# Please welcome the newest hedgie to the forums.



## Litch (Sep 4, 2008)

I'd like every one to see and welcome Prick to the forums. He is an Lageruan Gray, his father is Ocotillo and his mother is Calla Lilly.

Here's a picture of me holding him in what was once my shirt, now his blanket,










And heres a picture of my girlfriend holding him









He is still a bit jumpy when I look into his cage but I know this is all new to him so I'm giving him a few days to adjust. I even dropped a dead meal worm into his cage next to his water dish for him.


----------



## PixiesExoticHedgies (Sep 4, 2008)

*Re: Please welcome the newest hedgi to the forums.*



Litch said:


> his father is Ocotillo and his mother is Calla Lilly


Gorgeous little hedgie, you got there!
And I even know WHERE he came from.


----------



## shetland (Sep 2, 2008)

*Re: Please welcome the newest hedgi to the forums.*

Oh my! Whay an adorable baby!!!!! That little one would love living with me. Shhhhhhhhhhhh. Mentally plans next upcoming hedgienapping trip...................................


----------



## Nancy (Aug 22, 2008)

*Re: Please welcome the newest hedgi to the forums.*

He is adorable. Such a tiny boy.


----------



## Vortex (Aug 28, 2008)

*Re: Please welcome the newest hedgi to the forums.*

he is adorable!!! congrats!


----------



## LizardGirl (Aug 25, 2008)

How cute! Welcome, Prick!


----------



## numothehedgehog (Aug 30, 2008)

*Re: Please welcome the newest hedgi to the forums.*



PixiesExoticHedgies said:


> Litch said:
> 
> 
> > his father is Ocotillo and his mother is Calla Lilly
> ...


Hes from your stock?!


----------



## laurennicole (Oct 16, 2008)

aww im so glad you finally got prick. hes so cute.bessie says hi to prick


----------



## Litch (Sep 4, 2008)

*Re: Please welcome the newest hedgi to the forums.*



numothehedgehog said:


> PixiesExoticHedgies said:
> 
> 
> > Litch said:
> ...


Either she knows the person who took care of his parents or they both traded hedgies for breeding purposes.


----------



## PixiesExoticHedgies (Sep 4, 2008)

I recognized the parents name, and knew which breeder they came from.


----------



## laurennicole (Oct 16, 2008)

how is he settling in??


----------



## sagesmommy (Sep 25, 2008)

aww he is soo cute! I want in on the hedgienapping!!!


----------



## laurennicole (Oct 16, 2008)

i want in on the kiddnaping to!! we could be the three musketeers!!


----------



## sagesmommy (Sep 25, 2008)

yes! kidnapping Hedgehogs for the greater cuteness for us! ha ha ! :lol:


----------



## Litch (Sep 4, 2008)

laurennicole said:


> how is he settling in??


Just fine. If I pick him up from his cage he gets a bit defensive but once I pick him up he slowly uncurls. I took him on a small walk and he did just fine.

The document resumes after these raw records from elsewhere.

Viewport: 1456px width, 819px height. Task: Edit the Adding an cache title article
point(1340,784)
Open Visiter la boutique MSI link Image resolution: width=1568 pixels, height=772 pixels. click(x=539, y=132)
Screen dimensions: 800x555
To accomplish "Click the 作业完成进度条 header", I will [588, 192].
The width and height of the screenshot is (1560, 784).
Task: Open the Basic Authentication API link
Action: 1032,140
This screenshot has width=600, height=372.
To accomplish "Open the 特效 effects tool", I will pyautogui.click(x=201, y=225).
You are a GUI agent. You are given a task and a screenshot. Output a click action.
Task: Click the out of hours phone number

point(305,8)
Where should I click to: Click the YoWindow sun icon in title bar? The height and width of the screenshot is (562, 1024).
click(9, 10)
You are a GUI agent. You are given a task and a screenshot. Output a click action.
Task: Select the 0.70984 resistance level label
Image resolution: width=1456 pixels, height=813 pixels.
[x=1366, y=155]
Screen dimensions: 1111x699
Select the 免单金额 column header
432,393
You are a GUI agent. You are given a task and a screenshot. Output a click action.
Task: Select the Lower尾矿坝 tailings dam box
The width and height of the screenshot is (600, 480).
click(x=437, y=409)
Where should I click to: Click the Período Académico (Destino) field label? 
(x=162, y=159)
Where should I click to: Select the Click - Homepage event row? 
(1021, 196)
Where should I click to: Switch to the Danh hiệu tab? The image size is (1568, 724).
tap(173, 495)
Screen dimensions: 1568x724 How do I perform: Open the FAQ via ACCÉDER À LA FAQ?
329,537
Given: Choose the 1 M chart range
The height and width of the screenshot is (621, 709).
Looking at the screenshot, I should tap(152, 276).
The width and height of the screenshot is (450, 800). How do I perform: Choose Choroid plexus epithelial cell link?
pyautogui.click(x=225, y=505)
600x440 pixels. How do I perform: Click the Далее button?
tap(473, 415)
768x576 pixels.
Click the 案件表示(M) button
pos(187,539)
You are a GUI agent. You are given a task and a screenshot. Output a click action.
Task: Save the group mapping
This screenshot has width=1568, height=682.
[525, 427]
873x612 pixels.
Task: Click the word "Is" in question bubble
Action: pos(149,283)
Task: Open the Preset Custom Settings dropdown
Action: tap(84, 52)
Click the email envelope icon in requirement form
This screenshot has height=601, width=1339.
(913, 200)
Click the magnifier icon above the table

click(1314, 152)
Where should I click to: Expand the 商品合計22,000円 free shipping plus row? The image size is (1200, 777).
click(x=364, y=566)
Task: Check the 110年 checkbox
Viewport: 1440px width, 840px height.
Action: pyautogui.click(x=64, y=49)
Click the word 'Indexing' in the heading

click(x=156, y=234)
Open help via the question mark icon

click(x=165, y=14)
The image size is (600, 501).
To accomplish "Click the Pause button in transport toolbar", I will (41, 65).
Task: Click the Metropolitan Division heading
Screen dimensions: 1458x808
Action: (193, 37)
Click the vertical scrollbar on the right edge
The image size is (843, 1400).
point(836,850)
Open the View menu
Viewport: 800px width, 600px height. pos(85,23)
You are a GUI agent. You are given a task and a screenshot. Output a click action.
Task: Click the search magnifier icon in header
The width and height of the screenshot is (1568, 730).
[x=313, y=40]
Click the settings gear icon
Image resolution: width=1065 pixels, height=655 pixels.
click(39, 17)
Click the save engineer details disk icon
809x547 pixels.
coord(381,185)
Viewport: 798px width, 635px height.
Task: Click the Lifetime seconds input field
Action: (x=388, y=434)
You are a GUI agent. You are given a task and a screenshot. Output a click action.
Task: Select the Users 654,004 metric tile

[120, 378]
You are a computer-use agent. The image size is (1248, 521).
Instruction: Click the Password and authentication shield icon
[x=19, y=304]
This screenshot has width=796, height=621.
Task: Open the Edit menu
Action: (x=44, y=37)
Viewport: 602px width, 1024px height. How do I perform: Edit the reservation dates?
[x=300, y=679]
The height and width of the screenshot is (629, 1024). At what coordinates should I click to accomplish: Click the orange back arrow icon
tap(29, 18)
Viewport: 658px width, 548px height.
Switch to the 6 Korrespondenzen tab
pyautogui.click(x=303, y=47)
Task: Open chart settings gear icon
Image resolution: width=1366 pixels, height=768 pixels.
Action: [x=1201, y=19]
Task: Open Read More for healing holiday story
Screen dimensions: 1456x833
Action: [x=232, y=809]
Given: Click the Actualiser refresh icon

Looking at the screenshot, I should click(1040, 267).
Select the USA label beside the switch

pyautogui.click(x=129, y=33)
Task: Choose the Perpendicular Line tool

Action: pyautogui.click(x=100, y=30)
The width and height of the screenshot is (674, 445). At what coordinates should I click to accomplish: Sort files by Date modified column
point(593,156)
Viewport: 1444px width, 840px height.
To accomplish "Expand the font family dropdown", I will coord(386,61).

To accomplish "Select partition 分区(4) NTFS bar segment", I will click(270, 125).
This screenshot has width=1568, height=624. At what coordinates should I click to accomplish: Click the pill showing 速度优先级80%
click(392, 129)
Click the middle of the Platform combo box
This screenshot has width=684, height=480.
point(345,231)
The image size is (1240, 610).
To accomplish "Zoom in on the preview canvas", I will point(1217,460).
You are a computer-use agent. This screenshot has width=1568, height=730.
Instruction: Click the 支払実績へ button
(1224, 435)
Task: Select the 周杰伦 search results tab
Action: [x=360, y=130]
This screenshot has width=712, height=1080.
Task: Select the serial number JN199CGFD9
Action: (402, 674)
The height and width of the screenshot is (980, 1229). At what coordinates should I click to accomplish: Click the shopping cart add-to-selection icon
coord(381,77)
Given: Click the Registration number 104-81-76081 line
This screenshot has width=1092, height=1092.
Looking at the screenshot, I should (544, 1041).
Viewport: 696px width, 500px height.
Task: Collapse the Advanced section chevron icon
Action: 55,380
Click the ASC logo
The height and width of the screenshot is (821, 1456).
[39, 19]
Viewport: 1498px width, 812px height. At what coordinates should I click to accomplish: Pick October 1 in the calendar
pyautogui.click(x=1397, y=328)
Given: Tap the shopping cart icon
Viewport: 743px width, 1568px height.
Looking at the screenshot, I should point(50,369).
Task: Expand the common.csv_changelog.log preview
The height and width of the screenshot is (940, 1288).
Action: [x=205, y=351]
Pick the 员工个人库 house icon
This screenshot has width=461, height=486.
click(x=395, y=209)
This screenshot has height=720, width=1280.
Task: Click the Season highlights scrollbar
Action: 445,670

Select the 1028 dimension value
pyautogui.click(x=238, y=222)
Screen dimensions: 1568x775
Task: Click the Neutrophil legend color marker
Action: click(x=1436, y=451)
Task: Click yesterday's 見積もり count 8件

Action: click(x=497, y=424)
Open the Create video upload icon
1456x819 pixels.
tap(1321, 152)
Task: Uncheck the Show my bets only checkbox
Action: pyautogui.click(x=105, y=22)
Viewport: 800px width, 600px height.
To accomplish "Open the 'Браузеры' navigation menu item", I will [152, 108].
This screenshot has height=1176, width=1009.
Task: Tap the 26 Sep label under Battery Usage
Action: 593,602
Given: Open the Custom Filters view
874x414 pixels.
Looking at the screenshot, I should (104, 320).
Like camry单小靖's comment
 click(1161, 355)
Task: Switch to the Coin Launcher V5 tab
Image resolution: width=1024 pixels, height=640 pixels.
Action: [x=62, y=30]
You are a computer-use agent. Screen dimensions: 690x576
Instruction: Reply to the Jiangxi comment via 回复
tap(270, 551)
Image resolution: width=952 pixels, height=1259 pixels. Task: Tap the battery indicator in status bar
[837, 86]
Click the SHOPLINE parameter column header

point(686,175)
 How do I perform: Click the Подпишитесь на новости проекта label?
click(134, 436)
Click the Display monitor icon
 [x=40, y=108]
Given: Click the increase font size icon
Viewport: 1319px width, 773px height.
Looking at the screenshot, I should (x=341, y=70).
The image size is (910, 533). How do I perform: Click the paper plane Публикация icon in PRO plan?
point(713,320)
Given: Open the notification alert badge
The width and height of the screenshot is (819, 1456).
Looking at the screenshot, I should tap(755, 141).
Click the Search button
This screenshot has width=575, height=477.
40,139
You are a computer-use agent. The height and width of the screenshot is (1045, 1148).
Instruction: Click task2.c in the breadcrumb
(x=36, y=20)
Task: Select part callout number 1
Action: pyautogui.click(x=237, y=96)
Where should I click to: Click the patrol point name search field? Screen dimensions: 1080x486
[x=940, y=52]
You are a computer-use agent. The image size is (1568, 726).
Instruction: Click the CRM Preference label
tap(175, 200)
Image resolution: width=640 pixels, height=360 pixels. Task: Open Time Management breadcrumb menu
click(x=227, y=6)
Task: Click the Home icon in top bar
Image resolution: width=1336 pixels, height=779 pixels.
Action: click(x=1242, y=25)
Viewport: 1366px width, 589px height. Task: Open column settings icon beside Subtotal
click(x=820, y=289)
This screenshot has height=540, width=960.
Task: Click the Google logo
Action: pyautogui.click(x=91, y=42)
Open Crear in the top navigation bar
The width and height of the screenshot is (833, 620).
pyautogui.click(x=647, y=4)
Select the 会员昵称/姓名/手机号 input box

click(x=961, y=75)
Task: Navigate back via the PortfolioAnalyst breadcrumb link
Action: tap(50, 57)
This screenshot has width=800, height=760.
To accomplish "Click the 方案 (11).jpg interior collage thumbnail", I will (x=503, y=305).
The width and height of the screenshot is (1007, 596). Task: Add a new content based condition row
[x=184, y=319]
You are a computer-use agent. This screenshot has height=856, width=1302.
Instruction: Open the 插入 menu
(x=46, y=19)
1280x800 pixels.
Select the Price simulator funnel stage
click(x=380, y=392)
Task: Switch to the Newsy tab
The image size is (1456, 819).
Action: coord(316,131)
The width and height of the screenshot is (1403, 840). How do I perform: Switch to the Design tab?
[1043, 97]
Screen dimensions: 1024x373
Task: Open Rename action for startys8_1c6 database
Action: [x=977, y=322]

My only concern at this point is how will my dogs great him.


----------



## laurennicole (Oct 16, 2008)

my dogs are scared of my hedgie.


----------



## sagesmommy (Sep 25, 2008)

my small dog tried to eat my hedgie... then realized that if he wasn't careful it would be the other way around!
Roar!Attack of the HEDGEHOG! hah it was cute though.


----------



## laurennicole (Oct 16, 2008)

one day when i first got my hedgie (she came in a tuperware container and it did not have a lid)and i set her cage in the floor in my room and i shut the door and went to sleep. i woke up to my my dog (standard poodle) crying. I ran to see why and he had gotten poked on the nose by my hedgie cause i guess he was trying to kill her. my dad gets up in the morning and geos to work and my small elder dog sleeps on my bed so when he got up he took him to go potty and forgot to shut my door so thats how my dog got in my room. i bet my dog buddy will never try to do that again :lol: . but he was fine just his pride got hert and my hedgie bessie was fine.


----------



## Gnarly (Aug 29, 2008)

Very cute. Congrats


----------



## Litch (Sep 4, 2008)

Well today I let the dogs see Prick and my little dog wanted a closer look and so did my big dog. My mom didnt think that was such a good idea so I took prick back to my room. Hunter (my big dog) wanted to come in so I let him come in and sniff him. he got pretty close and then open his mouth. I didnt know if he was going to bite Prick or if he was just panting but i told him no and to get out.


How can I socolize them without having the dogs try to bite him?

If it matters Hunter is a pure breed black lab and Lady (the little dog) is a terrier schnauzer.


----------



## zoologist (Sep 2, 2008)

i had a full breed yellow lab become OBBSESSED with Cloud when he was on the beach with me one day. any time i got the hedgehog close to that dog, the dog tried to snap at Cloud until i pulled him away. Scared the poor guy to death.
turns out their dog has a chew toy shaped like a porcupine. they think the dog got confused. needless to say, Cloud isnt allowed near their dog anymore.


----------



## sagesmommy (Sep 25, 2008)

litch any chance you named lady after lady and the tramp I love that movie


----------



## laurennicole (Oct 16, 2008)

aww cute


----------



## Litch (Sep 4, 2008)

sagesmommy said:


> litch any chance you named lady after lady and the tramp I love that movie


No we named her lady because we found her in the street and brought her home until we found her own. While she was with us those first few days she wouldnt give into Hunters male urges so we thought she was lady like. Shes not though, she thinks she the queen of the house


----------



## laurennicole (Oct 16, 2008)

aww


----------



## sagesmommy (Sep 25, 2008)

ohh haha that is a better story than saying she was named after a movie! haha


----------